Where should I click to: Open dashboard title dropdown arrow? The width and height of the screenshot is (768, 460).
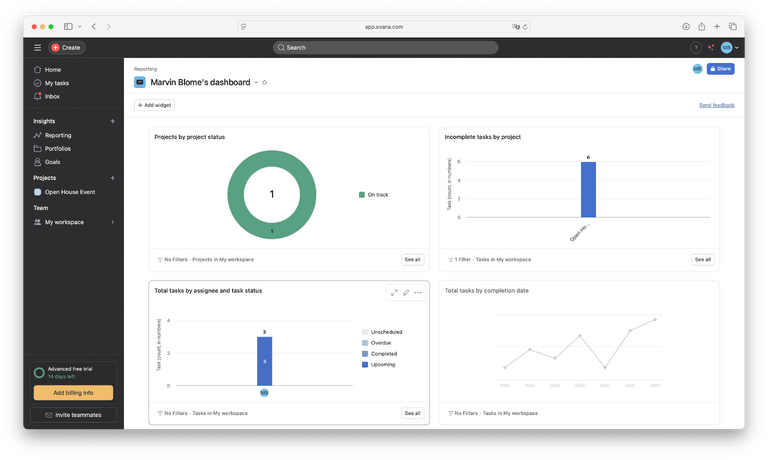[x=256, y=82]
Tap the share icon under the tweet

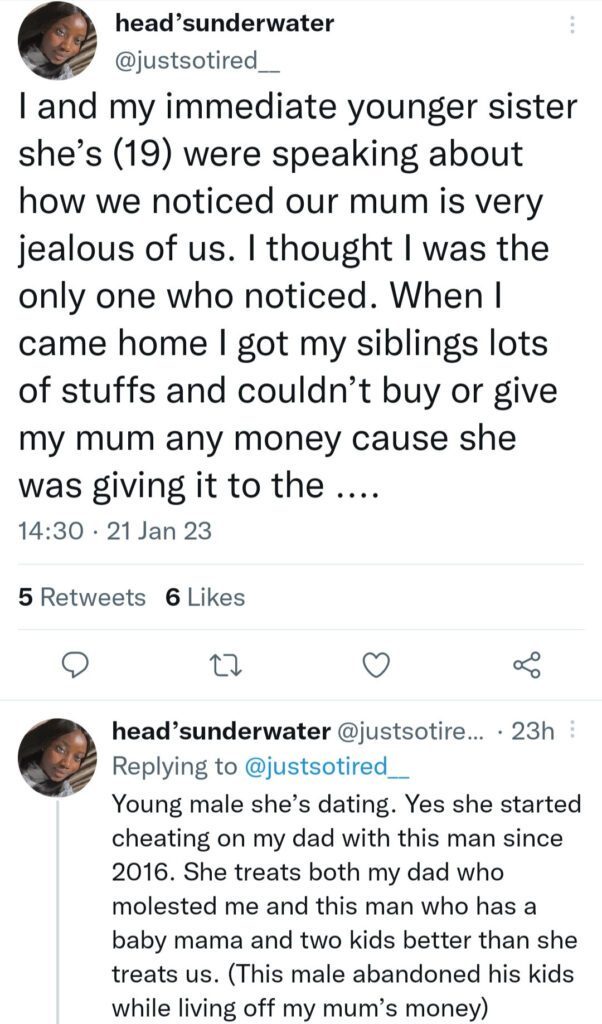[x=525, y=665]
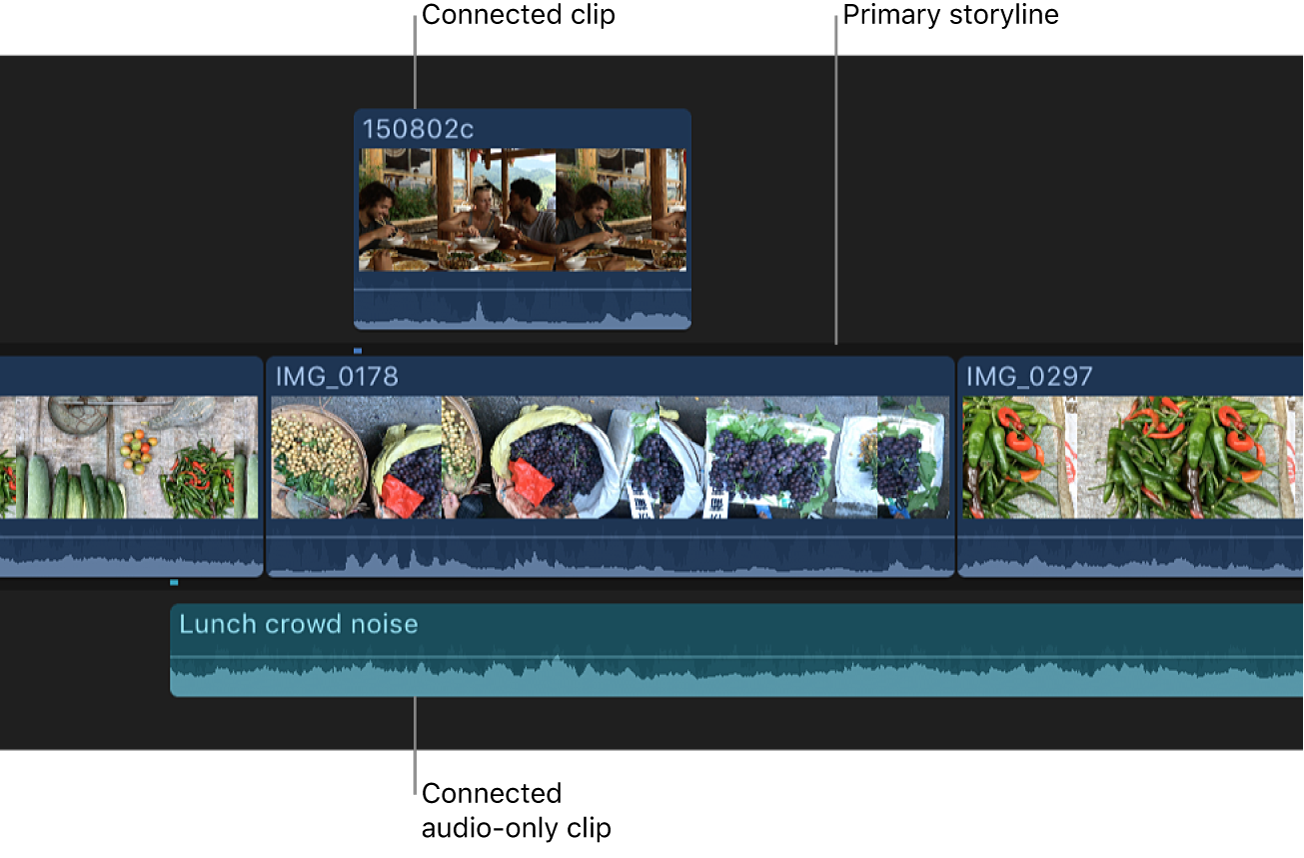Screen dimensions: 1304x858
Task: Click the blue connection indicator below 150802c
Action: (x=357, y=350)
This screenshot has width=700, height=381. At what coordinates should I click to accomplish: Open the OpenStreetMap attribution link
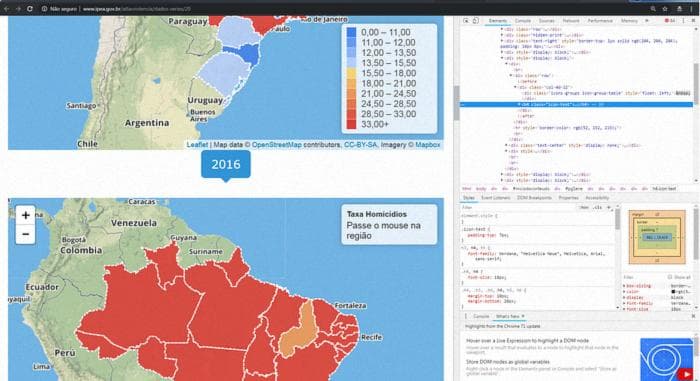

> _WHAT NEEDS TO BE DONE_:
The entries above are to be restated verbatim, with no pictures carried over.

> _RESPONSE TO THIS TASK_:
Where should I click to: Open dashboard title dropdown arrow? The width and height of the screenshot is (768, 460).
[x=256, y=82]
Tap the share icon under the tweet

[x=525, y=665]
Screen dimensions: 1304x858
Task: Click the blue connection indicator below 150802c
Action: (x=357, y=350)
This screenshot has width=700, height=381. At what coordinates should I click to accomplish: Open the OpenStreetMap attribution link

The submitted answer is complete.